Attributed to Samuel Bell’s Lower Street Potworks
Newcastle-under-Lyme, Staffordshire, England, ca. 1740
Lead-glazed earthenware (agateware)
Hall and Kate Peterson Fund for Minor Antiques, 2016.10.2
When two or more colors of clay are combined to make a variegated or marbled body, it is often called agateware. This example is a piece of “thrown” agateware: an object formed on a wheel using a prepared mixture of various colored clays. While the earliest documented agateware is found among the products of John Dwight of Fulham, commercial production of English agateware does not begin until the second quarter of the 18th century. In 1729, Samuel Bell, owner of the Lower Street Potworks in Newcastle-under-Lyme, was granted a patent to produce “red marbled stoneware with mineral earth found within this kingdom which being firmly united by fire will make it capable of receiving a gloss so beautiful as to imitate if not compare with ruby.” Thrown agate reached its height of popularity in the 1750s and continued in production into the early 1770s.
Derbyshire, England, ca. 1765
Lead-glazed, cream-colored earthenware (creamware)
Museum purchase with funds donated by Ray J. and Anne K. Groves, 2015.30
Eighteenth-century tea drinkers typically stored their leaves in covered tea canisters to keep them dry and free from unwanted odors. Most tea canisters were left undecorated or enhanced with simple painted floral designs; this unusual creamware tea canister depicts a scene from an illustration in John Gay’s Fables, “The Gardener and the Hog” (1727).

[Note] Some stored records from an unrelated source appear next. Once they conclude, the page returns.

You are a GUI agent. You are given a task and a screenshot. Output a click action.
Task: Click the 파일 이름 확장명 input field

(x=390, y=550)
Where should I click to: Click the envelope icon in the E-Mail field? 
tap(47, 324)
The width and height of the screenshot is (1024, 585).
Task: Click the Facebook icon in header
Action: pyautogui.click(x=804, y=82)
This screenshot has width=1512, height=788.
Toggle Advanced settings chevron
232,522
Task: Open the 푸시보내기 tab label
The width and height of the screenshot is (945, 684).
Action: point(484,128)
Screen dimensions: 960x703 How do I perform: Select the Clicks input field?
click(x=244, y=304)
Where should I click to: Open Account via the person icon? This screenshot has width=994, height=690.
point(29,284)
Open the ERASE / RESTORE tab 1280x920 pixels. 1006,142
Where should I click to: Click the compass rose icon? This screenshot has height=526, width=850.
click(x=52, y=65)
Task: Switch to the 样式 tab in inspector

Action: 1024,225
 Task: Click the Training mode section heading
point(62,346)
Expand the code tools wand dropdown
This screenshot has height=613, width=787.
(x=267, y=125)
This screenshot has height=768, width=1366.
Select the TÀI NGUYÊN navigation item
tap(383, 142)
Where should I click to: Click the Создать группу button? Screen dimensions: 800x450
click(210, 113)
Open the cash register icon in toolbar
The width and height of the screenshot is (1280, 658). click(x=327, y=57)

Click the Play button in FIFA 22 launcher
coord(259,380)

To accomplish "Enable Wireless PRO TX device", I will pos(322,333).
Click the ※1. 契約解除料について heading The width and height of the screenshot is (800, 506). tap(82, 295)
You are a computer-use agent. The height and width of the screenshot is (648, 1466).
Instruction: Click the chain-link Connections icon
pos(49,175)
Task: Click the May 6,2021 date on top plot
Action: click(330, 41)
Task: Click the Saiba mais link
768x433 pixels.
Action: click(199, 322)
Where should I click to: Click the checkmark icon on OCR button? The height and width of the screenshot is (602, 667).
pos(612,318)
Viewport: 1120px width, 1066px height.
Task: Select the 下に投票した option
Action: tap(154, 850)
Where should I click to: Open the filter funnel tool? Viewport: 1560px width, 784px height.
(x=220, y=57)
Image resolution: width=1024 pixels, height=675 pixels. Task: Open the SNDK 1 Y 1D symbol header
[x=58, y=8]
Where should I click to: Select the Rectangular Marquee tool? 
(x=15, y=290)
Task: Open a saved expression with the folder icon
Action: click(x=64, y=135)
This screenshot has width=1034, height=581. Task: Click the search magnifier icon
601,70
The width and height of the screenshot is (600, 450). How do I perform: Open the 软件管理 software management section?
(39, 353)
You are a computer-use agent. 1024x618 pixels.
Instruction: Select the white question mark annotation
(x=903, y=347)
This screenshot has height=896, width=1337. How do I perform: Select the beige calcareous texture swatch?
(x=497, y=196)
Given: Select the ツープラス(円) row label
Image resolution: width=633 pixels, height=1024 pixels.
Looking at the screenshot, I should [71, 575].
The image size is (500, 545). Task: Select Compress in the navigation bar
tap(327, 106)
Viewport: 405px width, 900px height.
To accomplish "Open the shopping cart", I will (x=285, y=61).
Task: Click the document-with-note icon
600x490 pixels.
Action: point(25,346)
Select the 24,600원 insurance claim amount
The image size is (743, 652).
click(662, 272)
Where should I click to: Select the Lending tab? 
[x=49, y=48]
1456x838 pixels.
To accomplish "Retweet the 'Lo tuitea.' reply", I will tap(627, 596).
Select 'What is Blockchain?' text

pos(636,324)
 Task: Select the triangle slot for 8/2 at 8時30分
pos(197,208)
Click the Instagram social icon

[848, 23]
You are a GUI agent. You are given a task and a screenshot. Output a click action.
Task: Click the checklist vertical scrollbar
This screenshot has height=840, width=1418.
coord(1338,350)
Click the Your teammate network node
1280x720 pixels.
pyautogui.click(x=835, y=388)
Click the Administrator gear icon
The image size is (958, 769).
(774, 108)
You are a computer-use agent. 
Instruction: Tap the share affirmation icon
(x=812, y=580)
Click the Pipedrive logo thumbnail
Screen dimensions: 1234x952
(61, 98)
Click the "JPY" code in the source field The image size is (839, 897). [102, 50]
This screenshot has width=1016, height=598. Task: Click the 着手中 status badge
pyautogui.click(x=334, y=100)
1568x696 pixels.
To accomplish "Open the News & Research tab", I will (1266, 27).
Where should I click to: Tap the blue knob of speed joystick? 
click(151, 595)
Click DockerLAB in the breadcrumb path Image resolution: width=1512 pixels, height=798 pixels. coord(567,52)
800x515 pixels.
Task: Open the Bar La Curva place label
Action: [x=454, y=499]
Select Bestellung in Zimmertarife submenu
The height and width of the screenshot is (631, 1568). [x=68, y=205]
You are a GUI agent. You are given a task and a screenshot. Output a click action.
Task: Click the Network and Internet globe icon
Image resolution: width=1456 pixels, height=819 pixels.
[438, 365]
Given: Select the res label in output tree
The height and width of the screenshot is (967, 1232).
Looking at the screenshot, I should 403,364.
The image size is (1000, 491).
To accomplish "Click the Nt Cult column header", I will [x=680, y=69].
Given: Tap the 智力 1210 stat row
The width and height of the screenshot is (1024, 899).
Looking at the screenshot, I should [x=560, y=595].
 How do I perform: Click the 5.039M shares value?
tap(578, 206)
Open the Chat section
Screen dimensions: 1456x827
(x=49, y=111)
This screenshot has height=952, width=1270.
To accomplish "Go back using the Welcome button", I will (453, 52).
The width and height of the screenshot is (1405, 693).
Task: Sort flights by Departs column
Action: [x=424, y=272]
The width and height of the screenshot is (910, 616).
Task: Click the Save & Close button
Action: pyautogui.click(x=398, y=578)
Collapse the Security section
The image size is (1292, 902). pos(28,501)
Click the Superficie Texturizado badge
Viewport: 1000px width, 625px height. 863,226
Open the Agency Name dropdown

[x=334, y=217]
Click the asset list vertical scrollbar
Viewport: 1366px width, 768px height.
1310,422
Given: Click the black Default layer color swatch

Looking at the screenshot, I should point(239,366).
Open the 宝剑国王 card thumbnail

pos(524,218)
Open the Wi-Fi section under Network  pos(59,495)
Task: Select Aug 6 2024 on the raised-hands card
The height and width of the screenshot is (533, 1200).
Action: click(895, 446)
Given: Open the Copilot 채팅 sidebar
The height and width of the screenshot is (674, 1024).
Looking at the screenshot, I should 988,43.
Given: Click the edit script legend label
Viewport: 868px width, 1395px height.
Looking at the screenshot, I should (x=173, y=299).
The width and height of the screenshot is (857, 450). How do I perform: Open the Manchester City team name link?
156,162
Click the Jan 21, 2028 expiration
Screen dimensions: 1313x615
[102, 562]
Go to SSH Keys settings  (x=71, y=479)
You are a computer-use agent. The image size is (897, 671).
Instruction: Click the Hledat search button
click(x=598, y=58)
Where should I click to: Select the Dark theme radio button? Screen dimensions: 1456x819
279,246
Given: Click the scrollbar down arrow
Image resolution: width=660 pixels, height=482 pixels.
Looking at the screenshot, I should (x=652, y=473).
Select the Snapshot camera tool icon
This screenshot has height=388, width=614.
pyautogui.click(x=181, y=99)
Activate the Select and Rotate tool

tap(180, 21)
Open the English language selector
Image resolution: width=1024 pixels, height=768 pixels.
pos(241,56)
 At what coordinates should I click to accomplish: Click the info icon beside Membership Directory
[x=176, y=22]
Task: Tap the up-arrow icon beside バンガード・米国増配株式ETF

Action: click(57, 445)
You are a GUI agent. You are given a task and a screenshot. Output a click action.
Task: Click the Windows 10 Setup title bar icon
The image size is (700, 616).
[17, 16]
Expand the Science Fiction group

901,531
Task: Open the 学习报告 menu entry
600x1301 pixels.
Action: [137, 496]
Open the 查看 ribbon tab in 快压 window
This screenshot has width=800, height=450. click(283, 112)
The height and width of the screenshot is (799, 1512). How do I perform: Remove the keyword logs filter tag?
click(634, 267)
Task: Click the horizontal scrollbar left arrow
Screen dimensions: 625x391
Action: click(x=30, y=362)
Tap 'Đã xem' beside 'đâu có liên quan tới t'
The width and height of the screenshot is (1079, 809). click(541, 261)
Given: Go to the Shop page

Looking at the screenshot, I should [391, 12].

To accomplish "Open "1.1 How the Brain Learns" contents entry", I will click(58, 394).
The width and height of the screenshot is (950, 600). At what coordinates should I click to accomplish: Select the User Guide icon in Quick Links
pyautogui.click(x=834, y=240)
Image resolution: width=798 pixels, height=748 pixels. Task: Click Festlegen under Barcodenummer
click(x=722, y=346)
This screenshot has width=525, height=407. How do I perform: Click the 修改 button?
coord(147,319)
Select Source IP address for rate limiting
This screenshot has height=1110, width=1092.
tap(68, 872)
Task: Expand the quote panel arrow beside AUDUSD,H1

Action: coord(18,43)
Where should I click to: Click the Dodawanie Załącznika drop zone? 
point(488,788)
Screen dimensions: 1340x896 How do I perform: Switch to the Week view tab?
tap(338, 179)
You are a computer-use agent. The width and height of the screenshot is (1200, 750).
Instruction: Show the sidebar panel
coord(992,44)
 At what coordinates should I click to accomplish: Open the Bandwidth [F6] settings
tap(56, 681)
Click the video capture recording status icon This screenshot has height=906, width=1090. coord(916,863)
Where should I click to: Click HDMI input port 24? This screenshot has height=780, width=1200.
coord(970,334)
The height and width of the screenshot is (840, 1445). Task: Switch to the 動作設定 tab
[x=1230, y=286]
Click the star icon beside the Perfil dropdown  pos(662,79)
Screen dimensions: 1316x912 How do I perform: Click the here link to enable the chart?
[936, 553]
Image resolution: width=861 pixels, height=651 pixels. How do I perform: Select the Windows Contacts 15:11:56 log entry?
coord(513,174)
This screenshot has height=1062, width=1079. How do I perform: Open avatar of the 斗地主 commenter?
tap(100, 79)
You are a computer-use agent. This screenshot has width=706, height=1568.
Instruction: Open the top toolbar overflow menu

This fable tells the story of a gardener who treated a hog like a pet. The natural instincts of the beast emerged; the animal got drunk, ruined the flower beds, and attacked his master. The moral was “He who cherishes a brutal mate shall mourn the folly soon or late.” These “Gardener and
Hog” tea canisters are extremely rare forms in English pottery, and were made exclusively in creamware.
Design Source: John Gay’s Fables, “The Gardener and the Hog,” London, England, 1757 edition.